Life After Cancer Treatment
The treatment portion of your cancer journey is over...now what?
Survivorship Care Plans
The CDC defines a Survivorship Care Plan as "a complete record of your cancer history, treatments given, the need for future checkups and cancer tests, possible long-term effects of the treatment, and ideas for staying healthy. The plan needs to identify which health care providers are responsible for your care."
Upon completion of your cancer treatment, someone from your oncology care team should create and discuss your personalized Henry Ford Survivorship Care Plan with you. The purpose of a Survivorship Care Plan is to:
- Summarize your cancer treatment
- Improve quality of life post-treatment
- Improve quality of care
Caring for your body after cancer treatment
Once cancer treatment is over, you will be eager to return to good health. But besides just recovering from the effects cancer surgery or treatment had on your body, there are other ways you can improve your long-term health, to enjoy survivorship with the highest possible quality of life. Here’s what you can do:
- Identify and treat cancer treatment side effects. Side effects that go untreated can lower your quality of life.
- Get genetic testing. Talk to your care team to see if you are a candidate for genetic testing. Genetic testing will help identify if you have a hereditary risk for certain types of cancer, and allow your care team to be extra vigilant. Family members may also benefit from genetic testing if your cancer was a hereditary type
- Make a plan for follow-up care. talk to your doctor about what routine check-ups and cancer screenings you will need to check for signs of recurrence or new cancers as early as possible.
- Make healthy choices:
- Avoid all forms of tobacco
- Limit alcohol use
- Avoid over-exposure to the sun or tanning beds
- Eat a balanced diet rich in fruits and vegetables
- Maintain a healthy weight
- Exercise and be physically active
Caring for your mind after cancer treatment
Finishing your cancer treatment can sometimes feel lonely or isolating after getting used to the many trips to treatment and interactions with your care team. You may feel anxious or depressed about the possibility of a cancer recurrence, or have trouble concentrating or remembering things because of your cancer treatments. You are not alone. Support groups, classes, and retreats are available especially for survivors, along with oncology behavioral health specialists.
- Gilda’s Club: a support group for adults who have completed cancer treatment.
- The Lake House: wellness programs and social groups.
- Cancer Survivor Retreat
"It's a New Day" is a weekend retreat held three times a year for women moving forward after cancer treatment; to celebrate life and find comfort, strength and restoration.

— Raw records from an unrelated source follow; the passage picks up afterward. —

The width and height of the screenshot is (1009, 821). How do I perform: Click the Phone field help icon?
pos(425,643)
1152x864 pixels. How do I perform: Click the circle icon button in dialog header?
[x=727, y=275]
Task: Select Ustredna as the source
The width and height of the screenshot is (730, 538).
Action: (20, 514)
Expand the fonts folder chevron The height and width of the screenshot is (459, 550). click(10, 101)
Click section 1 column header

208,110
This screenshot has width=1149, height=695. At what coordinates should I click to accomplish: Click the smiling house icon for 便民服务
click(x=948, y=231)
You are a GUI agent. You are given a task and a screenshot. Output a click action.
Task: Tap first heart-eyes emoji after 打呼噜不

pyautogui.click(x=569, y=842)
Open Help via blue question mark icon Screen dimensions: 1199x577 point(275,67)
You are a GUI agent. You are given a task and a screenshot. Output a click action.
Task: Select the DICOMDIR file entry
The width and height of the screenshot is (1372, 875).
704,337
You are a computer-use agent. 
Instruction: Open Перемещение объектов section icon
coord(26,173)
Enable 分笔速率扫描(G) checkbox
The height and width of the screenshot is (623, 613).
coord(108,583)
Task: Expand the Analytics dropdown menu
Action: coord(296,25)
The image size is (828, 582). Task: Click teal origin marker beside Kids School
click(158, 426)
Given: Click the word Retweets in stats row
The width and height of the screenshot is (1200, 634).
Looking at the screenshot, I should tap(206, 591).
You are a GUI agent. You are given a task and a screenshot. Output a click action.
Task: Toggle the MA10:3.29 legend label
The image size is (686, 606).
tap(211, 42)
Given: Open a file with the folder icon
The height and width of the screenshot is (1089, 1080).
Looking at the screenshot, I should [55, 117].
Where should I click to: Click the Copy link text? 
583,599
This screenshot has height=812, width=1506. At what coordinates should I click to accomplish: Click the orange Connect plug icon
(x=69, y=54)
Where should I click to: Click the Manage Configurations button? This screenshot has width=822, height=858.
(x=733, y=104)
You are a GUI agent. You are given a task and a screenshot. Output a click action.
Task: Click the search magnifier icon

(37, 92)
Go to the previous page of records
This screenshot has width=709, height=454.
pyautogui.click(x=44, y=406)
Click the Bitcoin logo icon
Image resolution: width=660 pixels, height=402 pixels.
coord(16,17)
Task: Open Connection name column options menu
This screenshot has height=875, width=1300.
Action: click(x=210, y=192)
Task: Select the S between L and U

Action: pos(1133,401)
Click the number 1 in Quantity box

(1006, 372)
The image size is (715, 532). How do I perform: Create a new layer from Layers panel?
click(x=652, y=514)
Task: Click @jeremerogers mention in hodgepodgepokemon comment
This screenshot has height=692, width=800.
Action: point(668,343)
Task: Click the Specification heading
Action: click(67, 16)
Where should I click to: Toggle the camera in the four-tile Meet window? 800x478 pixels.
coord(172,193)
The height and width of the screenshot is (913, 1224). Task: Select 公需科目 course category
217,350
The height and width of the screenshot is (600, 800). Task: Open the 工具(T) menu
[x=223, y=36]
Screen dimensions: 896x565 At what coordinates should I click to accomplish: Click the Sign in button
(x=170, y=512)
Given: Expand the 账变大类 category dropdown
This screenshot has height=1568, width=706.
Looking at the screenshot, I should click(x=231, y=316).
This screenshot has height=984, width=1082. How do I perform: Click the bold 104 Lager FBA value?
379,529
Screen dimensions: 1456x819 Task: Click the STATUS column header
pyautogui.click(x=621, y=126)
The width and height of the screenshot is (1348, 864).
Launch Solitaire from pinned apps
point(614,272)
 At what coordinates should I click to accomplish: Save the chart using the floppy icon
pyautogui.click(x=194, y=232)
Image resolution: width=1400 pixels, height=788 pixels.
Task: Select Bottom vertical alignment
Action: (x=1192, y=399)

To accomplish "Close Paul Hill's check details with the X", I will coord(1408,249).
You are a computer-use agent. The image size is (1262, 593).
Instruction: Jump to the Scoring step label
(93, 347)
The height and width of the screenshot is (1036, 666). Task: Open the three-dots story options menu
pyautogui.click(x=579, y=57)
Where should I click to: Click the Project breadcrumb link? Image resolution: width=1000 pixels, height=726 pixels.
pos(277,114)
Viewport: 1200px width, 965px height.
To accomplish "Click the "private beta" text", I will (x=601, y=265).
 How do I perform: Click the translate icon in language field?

Through the hearts2love organization.
Location: Emrich Retreat Center in Brighton, MI
Cost: $35 fee includes two nights lodging, activities and all meals.
Contact: (734) 674-8000
- Talk with your care team about a referral to a psychologist or oncology social worker.
Be inspired by these Henry Ford Cancer Institute patients as they share the story of their cancer journey. Read stories from patients with the following cancer types:
Colleen's Corner: Local and National Resources
These websites have comprehensive information and resources for survivors about life after cancer:
- The American Society of Clinical Oncology (ASCO) offers an interactive survivorship handbook that outlines issues survivors may face, information on supportive services, with space to take notes and ideas for questions to ask providers.
- Sexuality after cancer -- The Henry Ford Sexual Health Clinic helps patients with sexual problems or concerns after cancer.